_Extracted records_.
————————

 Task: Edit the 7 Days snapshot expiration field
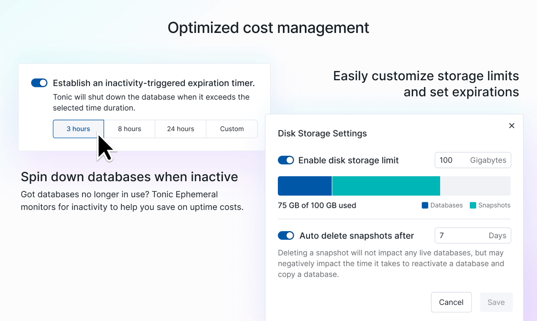pyautogui.click(x=473, y=235)
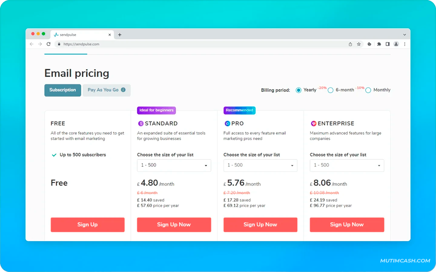Open the Chrome three-dot menu
Image resolution: width=436 pixels, height=272 pixels.
pos(405,44)
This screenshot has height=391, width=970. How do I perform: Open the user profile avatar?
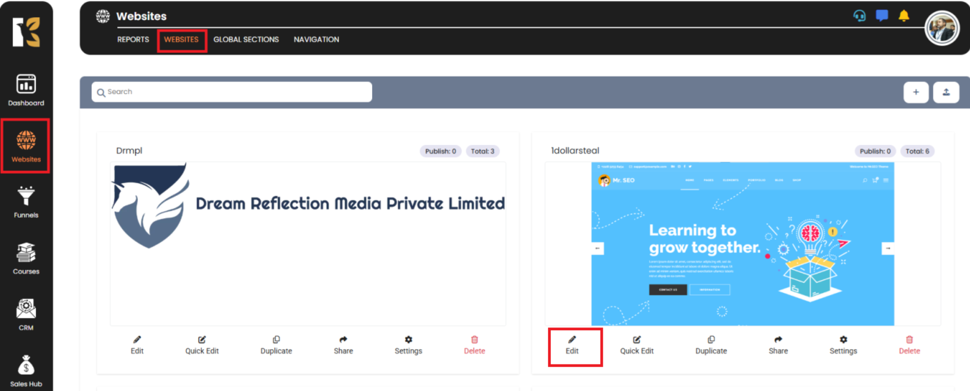942,29
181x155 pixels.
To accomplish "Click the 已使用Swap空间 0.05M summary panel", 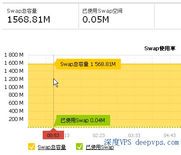I will tap(117, 16).
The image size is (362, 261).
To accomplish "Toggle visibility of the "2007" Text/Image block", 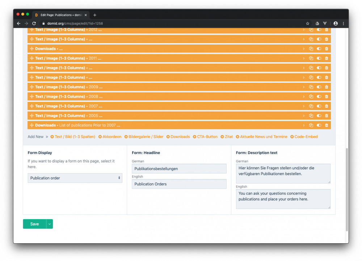I will 319,106.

————————

_What you are asked to do_.
Find every line in the records that contains the string "height" and copy each one.

_Solution to the problem_.
Image resolution: width=436 pixels, height=272 pixels.
This screenshot has height=391, width=970. How do I perform: Open the user profile avatar?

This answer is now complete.